Let's consolidate how similarity measures are used across major ML domains.
| Domain | Common Similarities | Why |
|---|---|---|
| Text/NLP | Cosine on TF-IDF, BM25 | Handles varying document lengths; magnitude invariant |
| Word Embeddings | Cosine similarity | Semantic similarity in direction, not magnitude |
| Recommender Systems | Pearson, Cosine, Jaccard | User/item similarity with different rating scales |
| Image Retrieval | L2 on embeddings, Cosine | CNN features are already normalized in direction |
| Near-Duplicate Detection | Jaccard + MinHash, SimHash | Efficient for large-scale set comparisons |
| Graph/Network Analysis | Jaccard on neighbors, Cosine on node vectors | Structural similarity, community detection |
| Bioinformatics | BLAST scores, Edit distance | Sequence alignment |
| Time Series | DTW, Pearson, Euclidean | Alignment-tolerant or shape-based |
Traditional ML uses fixed similarity measures chosen based on domain knowledge.

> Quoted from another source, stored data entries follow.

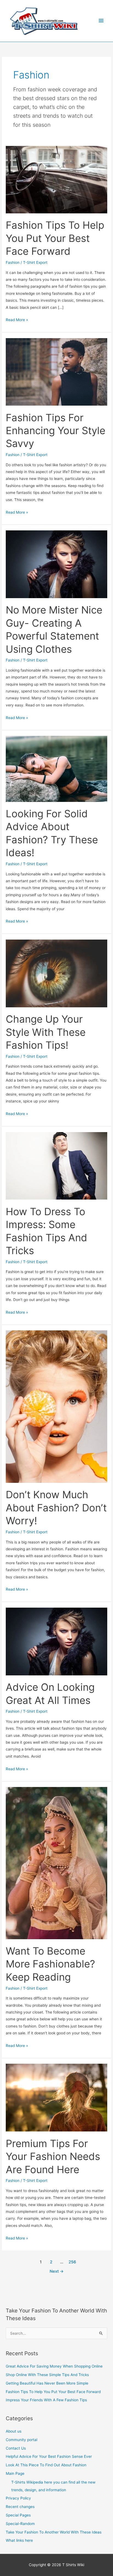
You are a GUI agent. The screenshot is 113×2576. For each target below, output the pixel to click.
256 (72, 2262)
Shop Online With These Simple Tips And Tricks (47, 2375)
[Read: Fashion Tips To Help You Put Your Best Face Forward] (56, 179)
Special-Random (20, 2523)
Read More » (17, 319)
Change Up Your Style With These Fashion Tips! (46, 1032)
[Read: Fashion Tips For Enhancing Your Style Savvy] (56, 371)
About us (13, 2431)
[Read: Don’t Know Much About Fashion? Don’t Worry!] (56, 1406)
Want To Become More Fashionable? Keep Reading (50, 1964)
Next (57, 2271)
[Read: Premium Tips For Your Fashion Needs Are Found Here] (56, 2097)
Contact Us (16, 2448)
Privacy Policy (18, 2498)
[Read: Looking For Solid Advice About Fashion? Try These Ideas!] (56, 768)
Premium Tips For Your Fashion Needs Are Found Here (53, 2156)
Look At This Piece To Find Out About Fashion (46, 2465)
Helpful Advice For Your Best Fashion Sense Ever (49, 2456)
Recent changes (20, 2506)
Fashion (12, 262)
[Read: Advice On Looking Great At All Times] (56, 1641)
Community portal (21, 2440)
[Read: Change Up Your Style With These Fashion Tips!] (56, 973)
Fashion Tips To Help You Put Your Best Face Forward (55, 238)
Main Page (15, 2473)
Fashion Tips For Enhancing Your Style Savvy (55, 431)
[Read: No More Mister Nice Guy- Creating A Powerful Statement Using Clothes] (56, 564)
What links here (19, 2540)
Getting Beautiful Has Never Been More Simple (47, 2383)
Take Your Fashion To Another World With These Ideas (53, 2532)
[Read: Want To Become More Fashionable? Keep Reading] (56, 1862)
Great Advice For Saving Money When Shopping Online (54, 2366)
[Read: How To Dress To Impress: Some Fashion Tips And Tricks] (56, 1165)
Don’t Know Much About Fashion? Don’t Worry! (56, 1508)
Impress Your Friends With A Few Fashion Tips (46, 2400)
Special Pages (18, 2515)
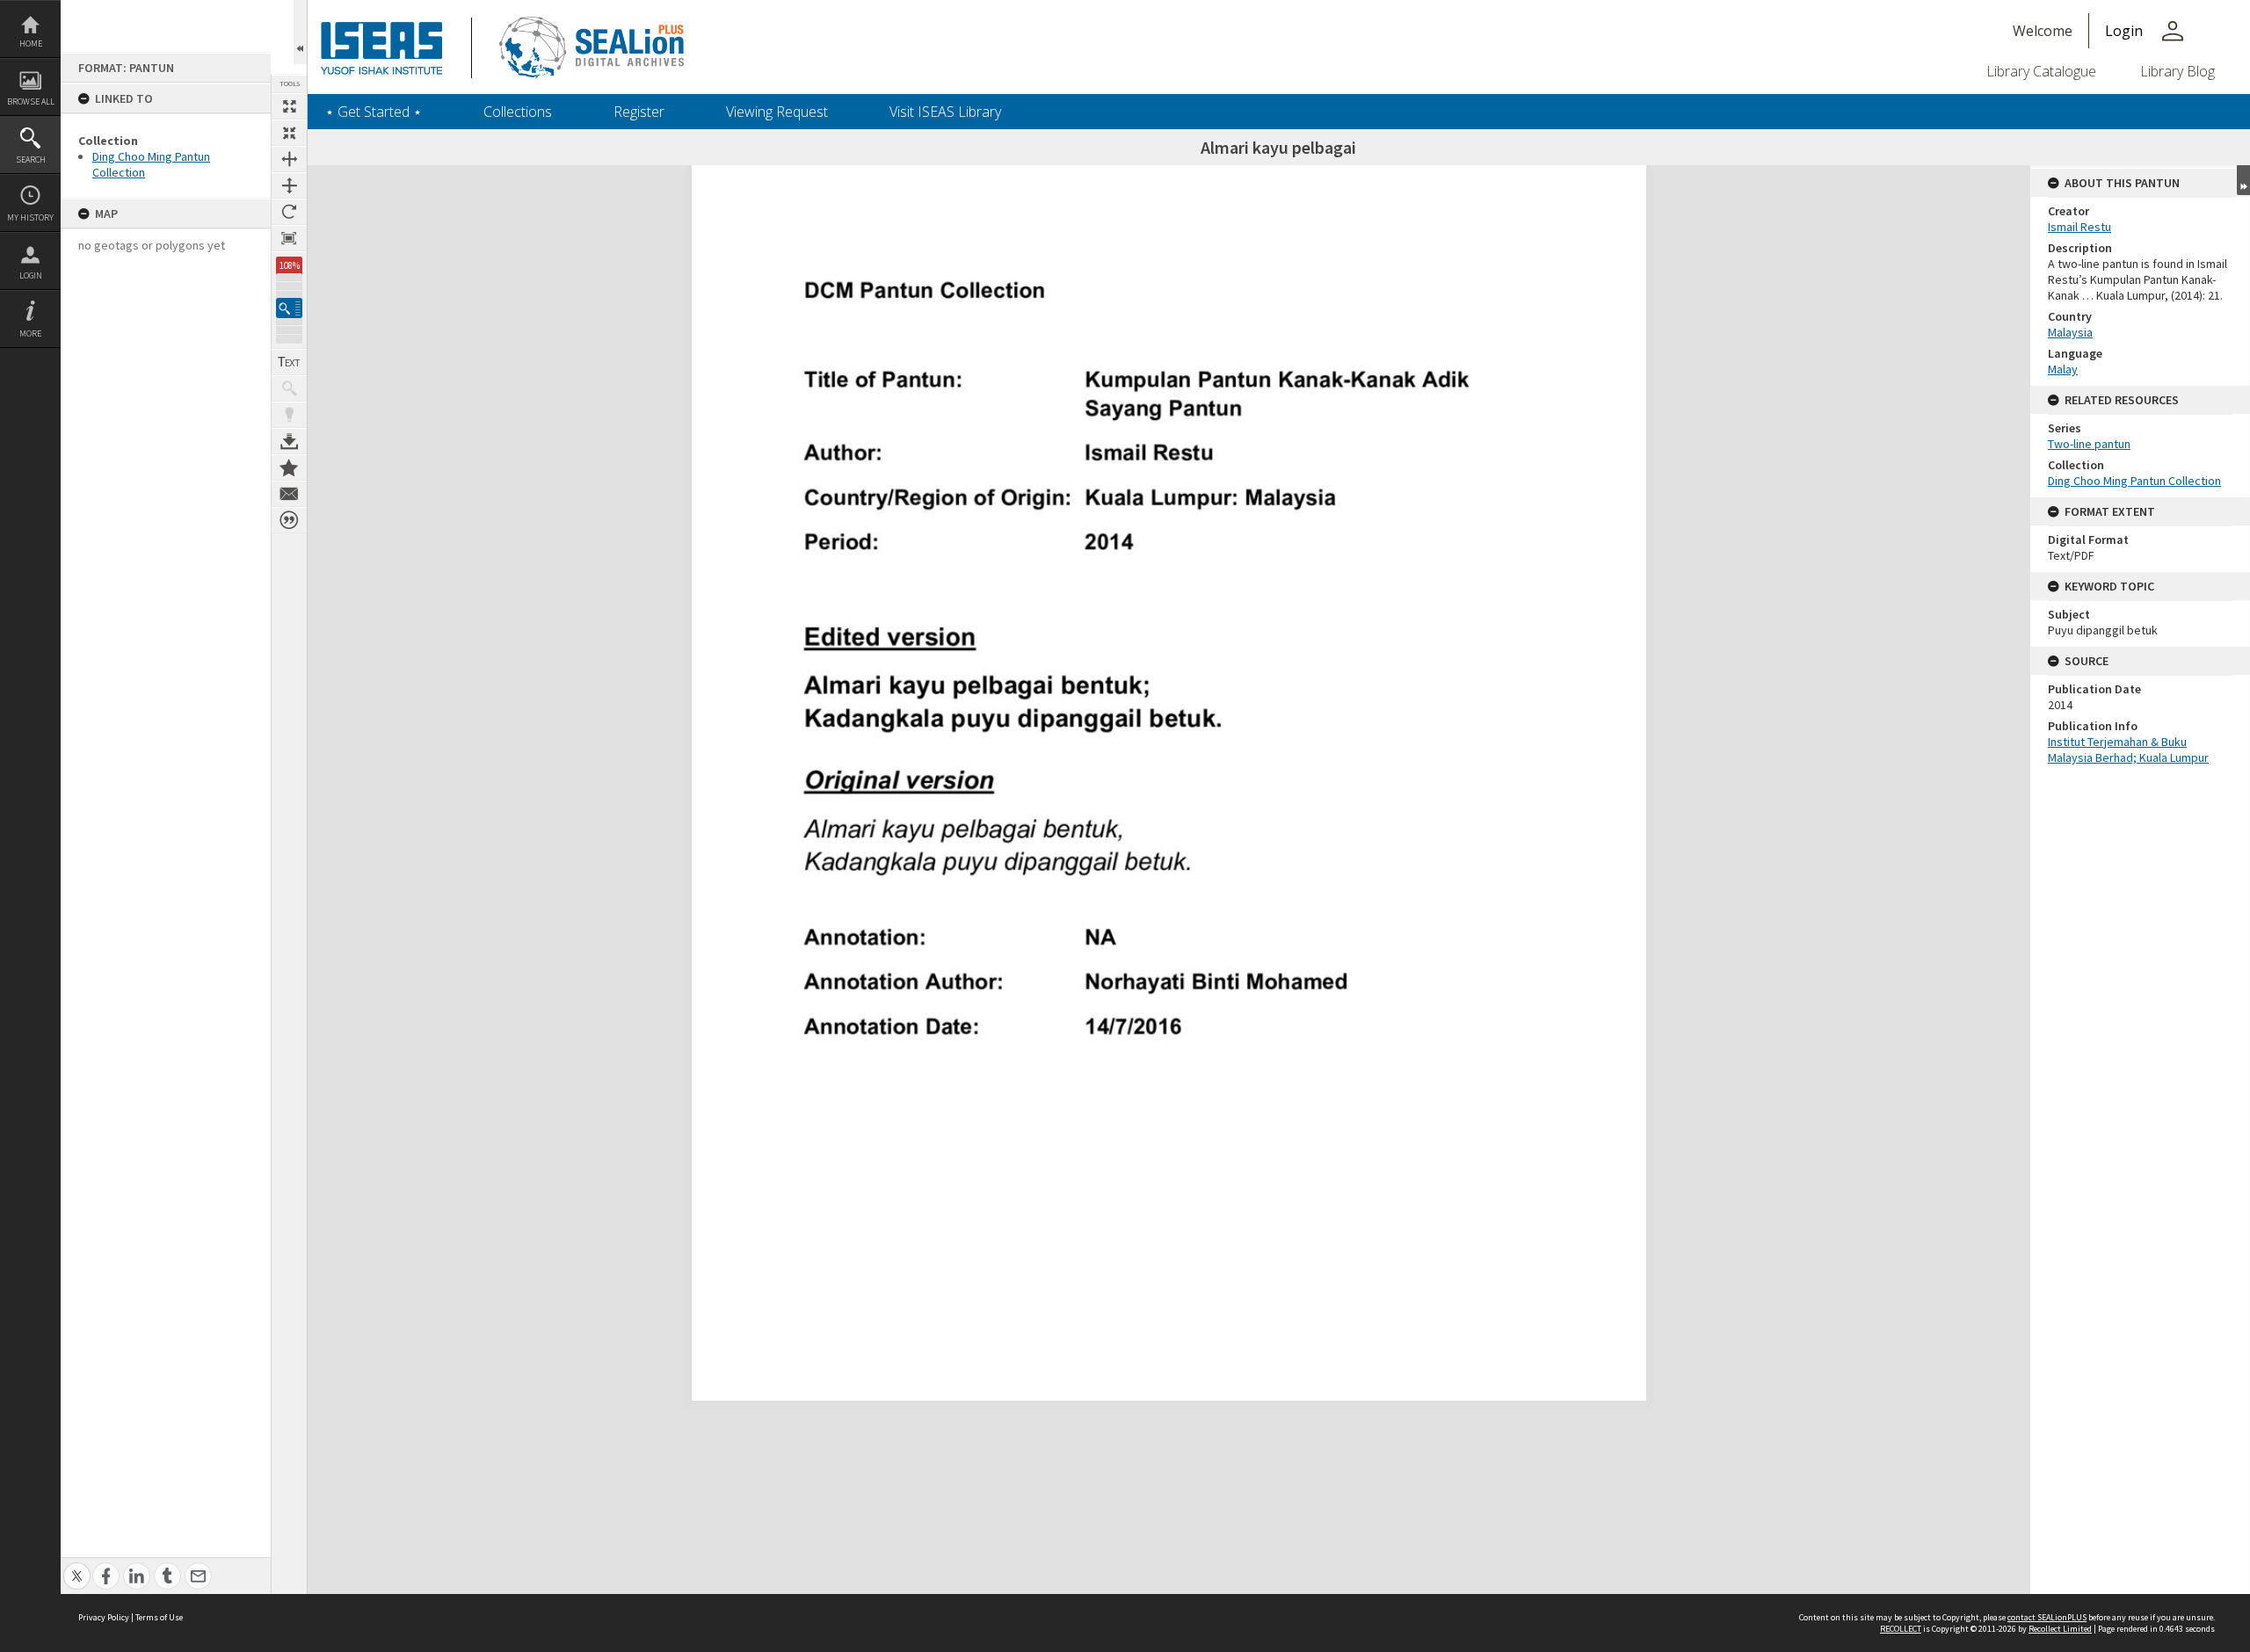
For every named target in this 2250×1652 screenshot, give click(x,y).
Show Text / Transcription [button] (289, 362)
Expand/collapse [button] (2243, 180)
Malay (2063, 369)
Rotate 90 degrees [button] (289, 212)
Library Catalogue (2041, 71)
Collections (517, 111)
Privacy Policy (103, 1617)
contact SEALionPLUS (2047, 1617)
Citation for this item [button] (289, 520)
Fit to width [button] (289, 159)
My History (30, 217)
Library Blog (2177, 71)
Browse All (30, 101)
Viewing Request (777, 111)
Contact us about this (289, 494)
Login (30, 275)
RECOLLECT (1900, 1628)
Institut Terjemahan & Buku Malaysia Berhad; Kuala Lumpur (2128, 749)
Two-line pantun (2089, 444)
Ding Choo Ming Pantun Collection (2134, 481)
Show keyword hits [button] (289, 388)
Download (289, 441)
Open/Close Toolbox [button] (300, 32)
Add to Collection (289, 467)
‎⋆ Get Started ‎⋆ (373, 111)
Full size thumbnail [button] (289, 106)
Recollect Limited (2060, 1628)
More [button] (30, 333)
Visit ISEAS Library (945, 111)
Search (31, 159)
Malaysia (2070, 332)
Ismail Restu (2079, 227)
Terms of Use (159, 1617)
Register (638, 111)
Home (30, 43)
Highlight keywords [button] (289, 415)
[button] (289, 308)
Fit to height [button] (289, 185)
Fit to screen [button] (289, 133)
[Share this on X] (77, 1566)
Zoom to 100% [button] (289, 238)
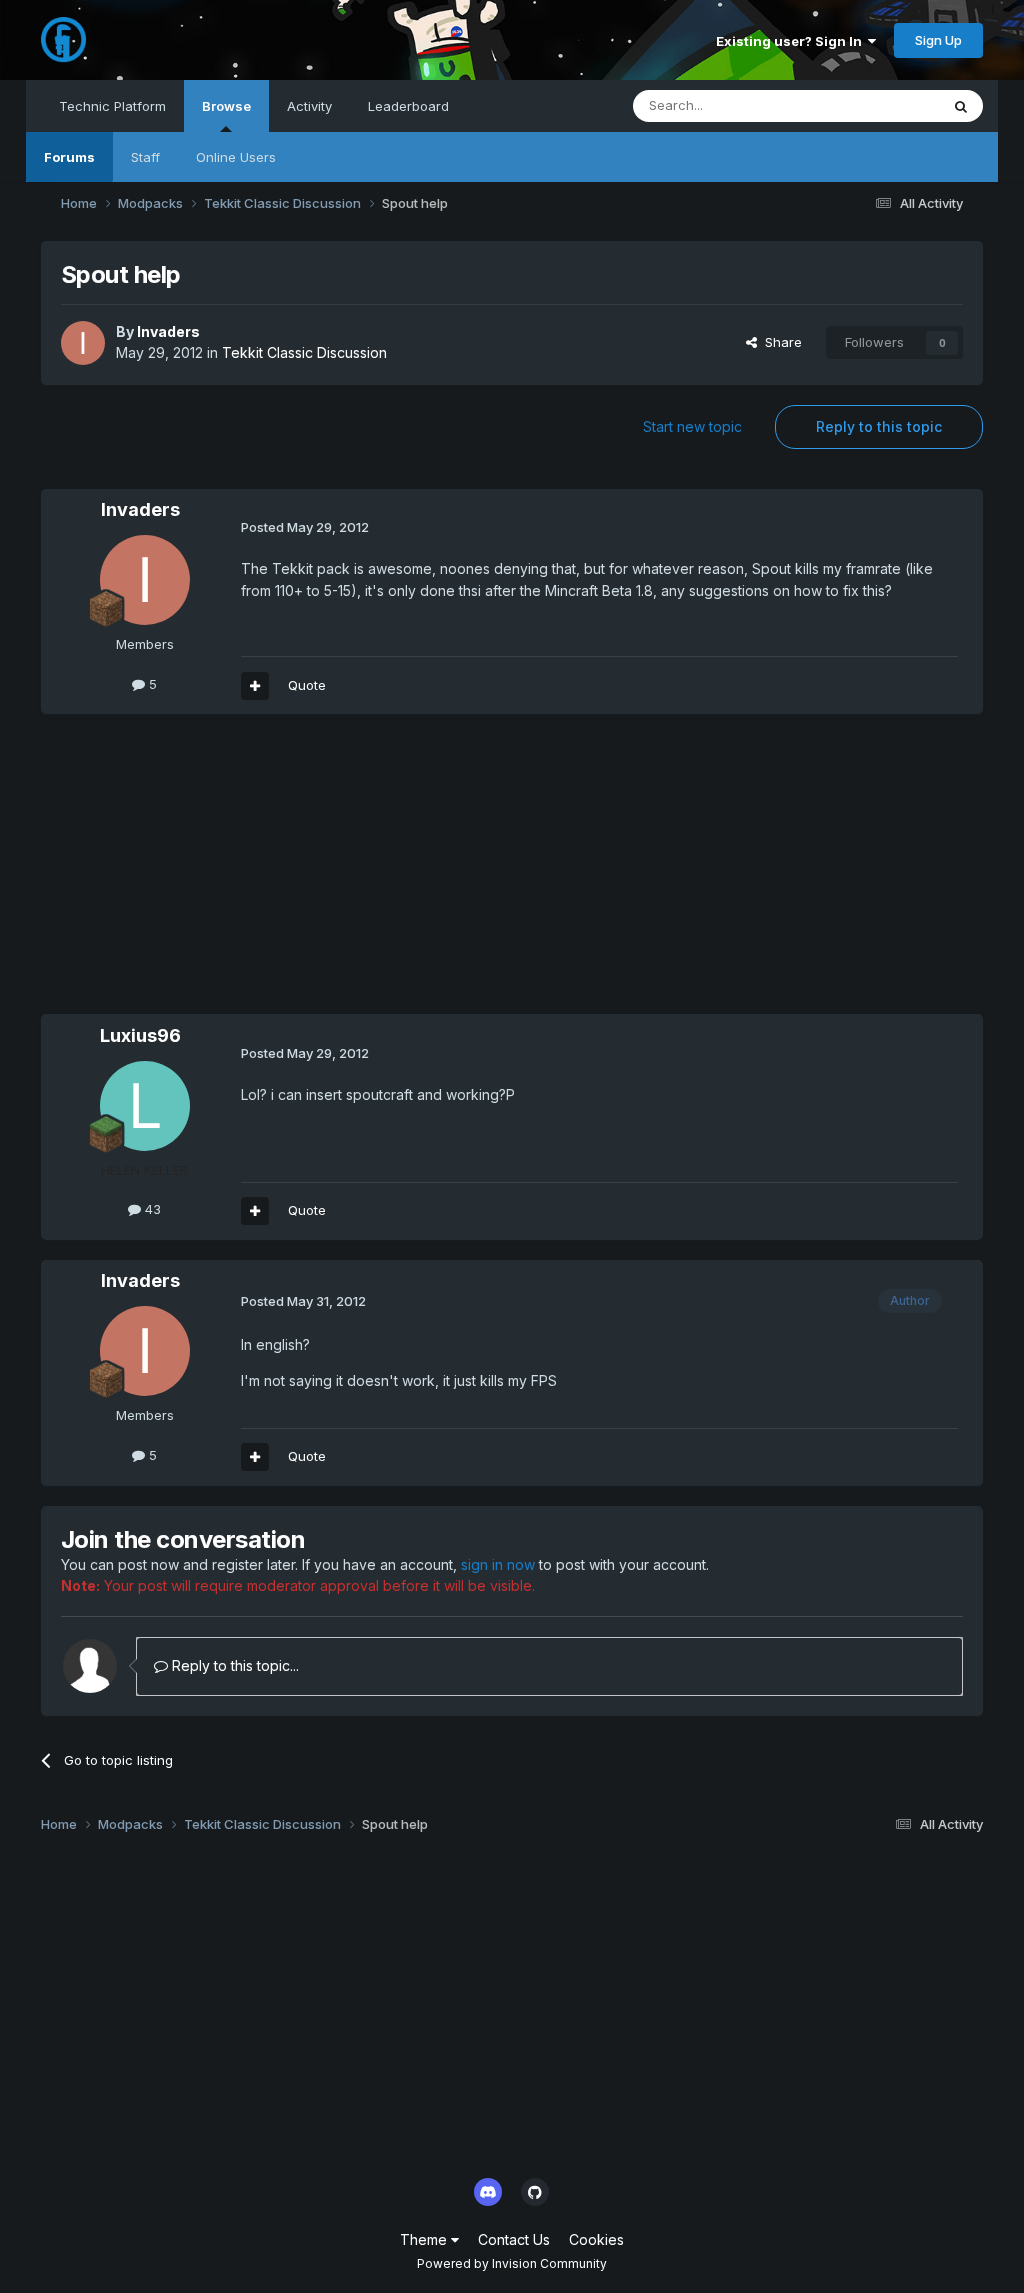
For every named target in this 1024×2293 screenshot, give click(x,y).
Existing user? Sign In (792, 41)
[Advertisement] (275, 874)
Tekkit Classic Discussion (304, 352)
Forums (69, 157)
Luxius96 (140, 1035)
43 (151, 1209)
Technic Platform (112, 106)
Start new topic (692, 426)
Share (779, 342)
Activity (309, 106)
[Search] (961, 106)
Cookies (596, 2239)
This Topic (880, 105)
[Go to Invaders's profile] (83, 343)
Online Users (236, 157)
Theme (425, 2239)
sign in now (498, 1564)
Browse (226, 106)
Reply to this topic (879, 426)
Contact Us (514, 2239)
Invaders (168, 331)
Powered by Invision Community (512, 2263)
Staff (145, 157)
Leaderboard (408, 106)
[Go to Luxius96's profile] (145, 1106)
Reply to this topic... (233, 1665)
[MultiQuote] (255, 686)
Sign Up (938, 40)
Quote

Modern deep learning often learns the right similarity by training embedding networks with contrastive or triplet losses. The embeddings implicitly define a similarity (typically cosine or Euclidean distance in the embedding space) that's optimized for the task.
What's Next:
We've covered vector norms, matrix norms, distance metrics, and similarity measures. The final page of this module explores norm regularization—how L1 and L2 norms on model parameters prevent overfitting, the geometric intuition behind sparsity, and practical guidelines for regularization in machine learning.
You now have a comprehensive understanding of similarity measures, from geometric cosine similarity to set-based Jaccard to statistical correlation. This toolkit enables you to choose appropriate comparisons for any data type and application, whether in classical ML or modern deep learning.